BEGIN Entries shown

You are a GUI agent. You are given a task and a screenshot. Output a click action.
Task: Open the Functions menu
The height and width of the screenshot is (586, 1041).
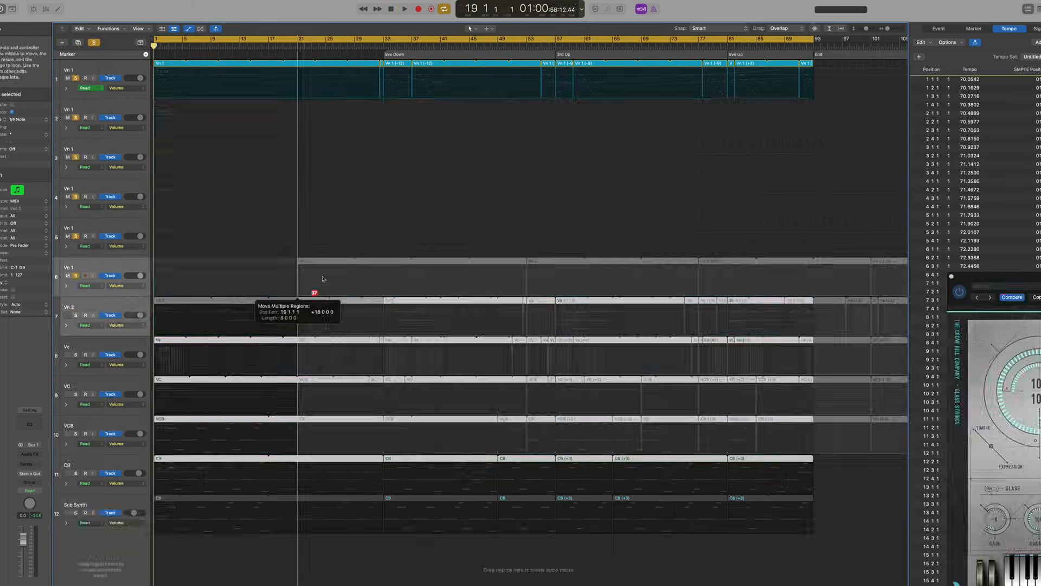coord(108,29)
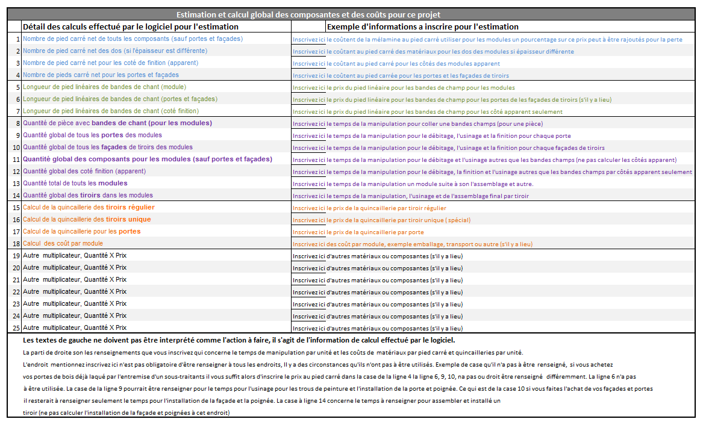Select 'Longueur de pied linéaires de bandes de chant (module)'
703x425 pixels.
point(104,87)
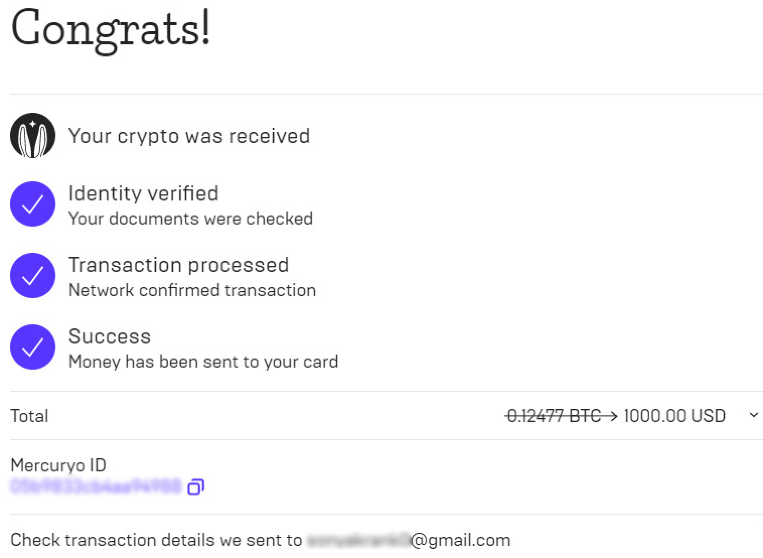
Task: Click 'Your documents were checked' subtitle
Action: pos(190,219)
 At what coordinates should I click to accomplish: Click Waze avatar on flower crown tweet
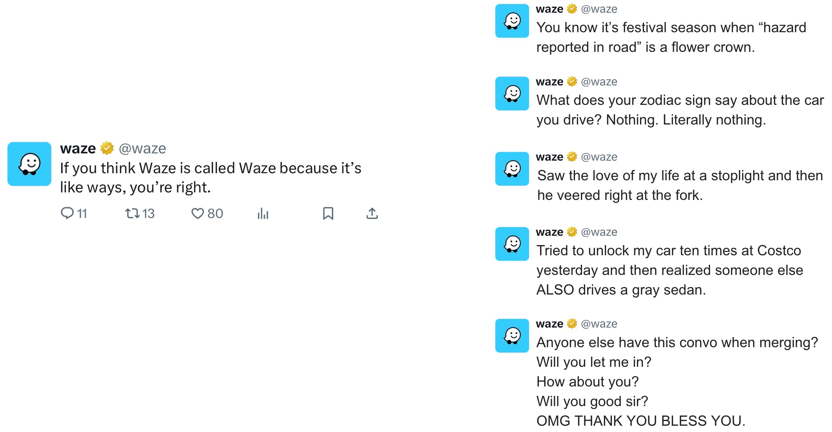click(x=512, y=21)
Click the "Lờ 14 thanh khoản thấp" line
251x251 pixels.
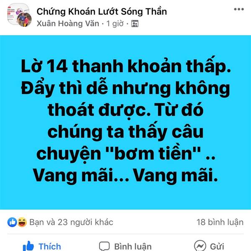click(126, 67)
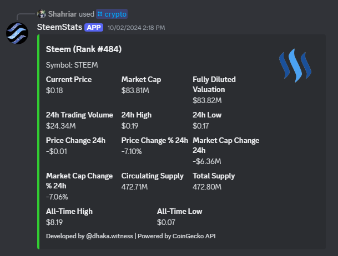
Task: Click the Market Cap value $83.81M
Action: click(x=134, y=89)
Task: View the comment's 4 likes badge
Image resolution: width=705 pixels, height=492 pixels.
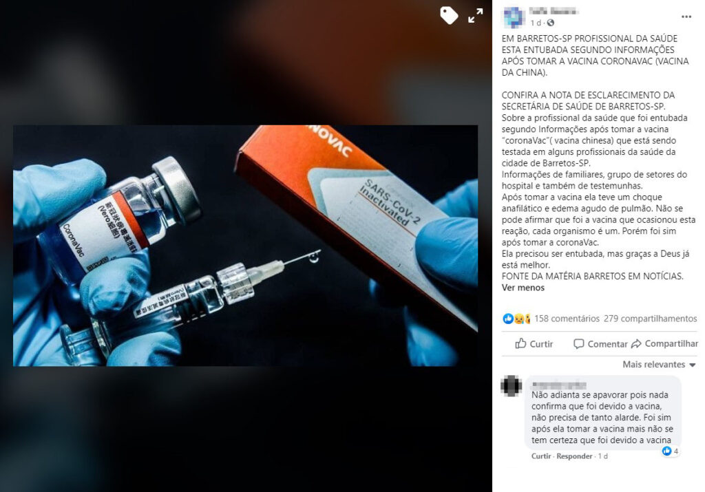Action: click(670, 451)
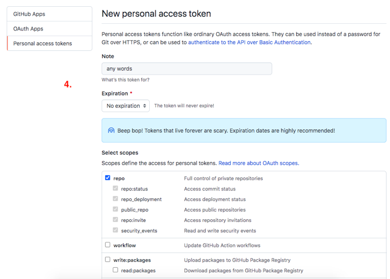
Task: Tick the read:packages checkbox
Action: 115,271
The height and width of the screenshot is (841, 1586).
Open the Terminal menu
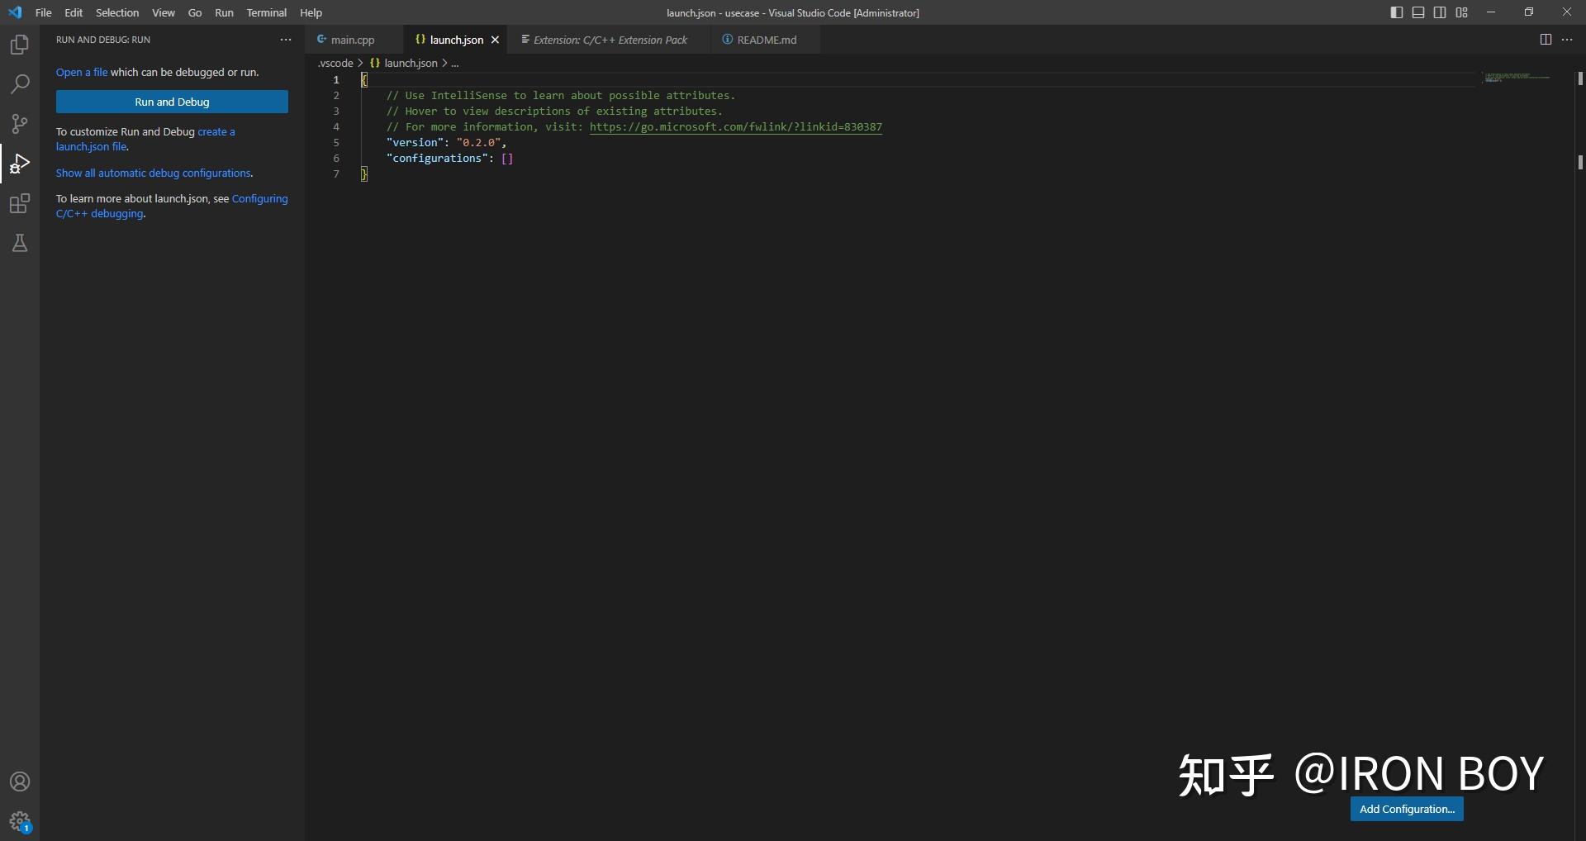tap(266, 12)
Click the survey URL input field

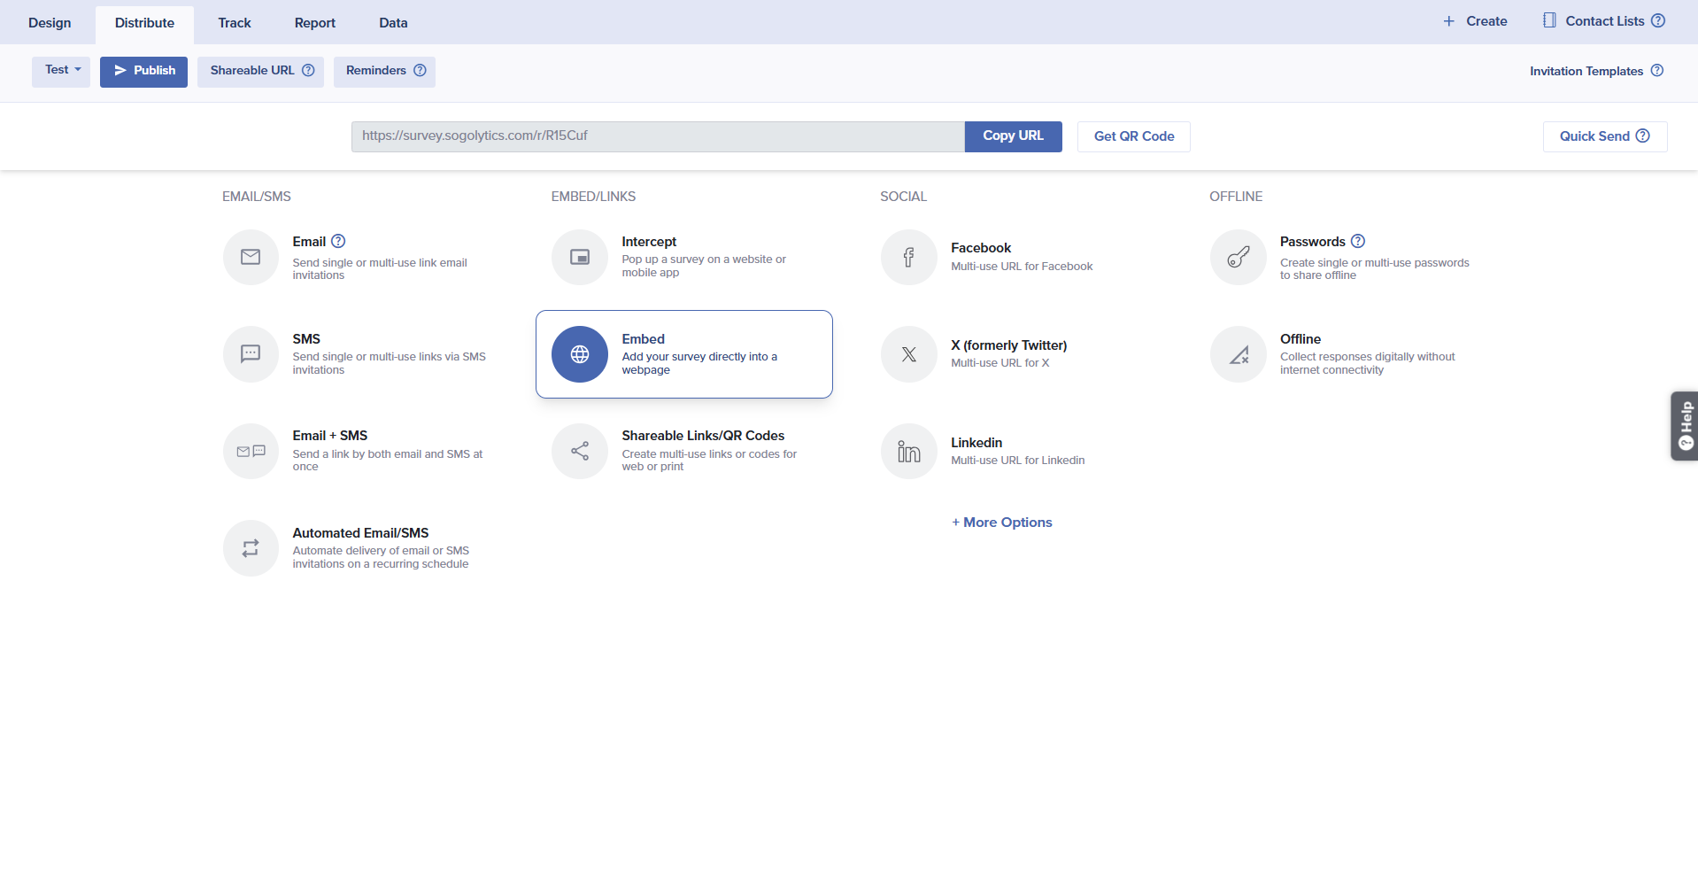click(x=657, y=136)
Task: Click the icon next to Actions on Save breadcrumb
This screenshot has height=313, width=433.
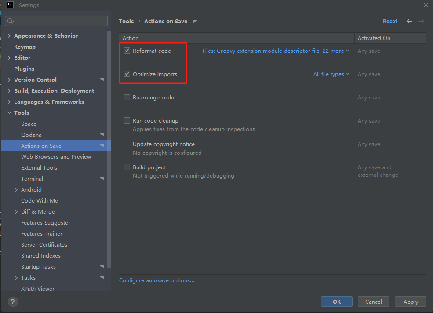Action: click(x=195, y=22)
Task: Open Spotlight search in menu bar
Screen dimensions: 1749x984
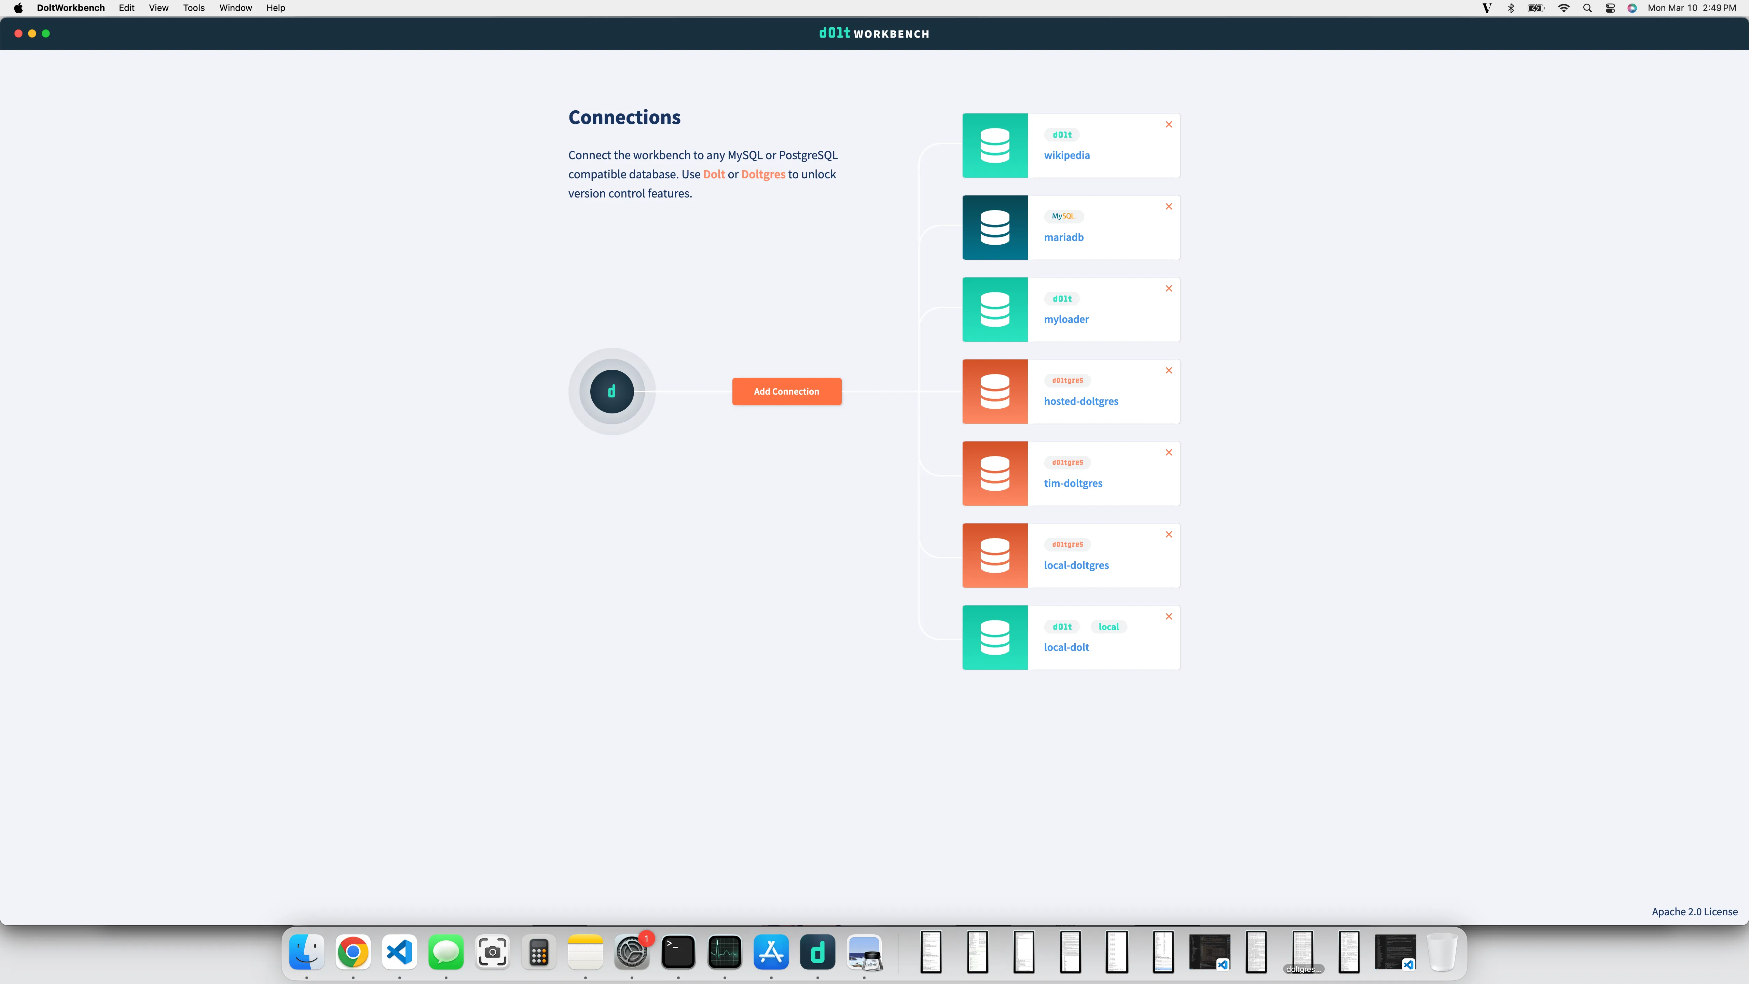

END Entries shown

Short problem —
Return all of the records above line for line and word for word, with the pictures left out.

Answer below —
You are a GUI agent. You are given a task and a screenshot. Output a click action.
Task: Open the Functions menu
The height and width of the screenshot is (586, 1041).
coord(108,29)
Select 'Longueur de pied linéaires de bandes de chant (module)'
703x425 pixels.
point(104,87)
Task: Click 'Your documents were checked' subtitle
Action: pos(190,219)
 At what coordinates should I click to accomplish: Click Waze avatar on flower crown tweet
click(x=512, y=21)
Click the "Lờ 14 thanh khoản thấp" line
251x251 pixels.
click(126, 67)
Task: Click the Market Cap value $83.81M
Action: click(x=134, y=89)
Task: View the comment's 4 likes badge
Image resolution: width=705 pixels, height=492 pixels.
Action: click(670, 451)
Task: Tick the read:packages checkbox
Action: 115,271
The height and width of the screenshot is (841, 1586).
Open the Terminal menu
tap(266, 12)
Click the survey URL input field

click(x=657, y=136)
Task: Click the icon next to Actions on Save breadcrumb
This screenshot has height=313, width=433.
Action: click(x=195, y=22)
Task: Open Spotlight search in menu bar
Screen dimensions: 1749x984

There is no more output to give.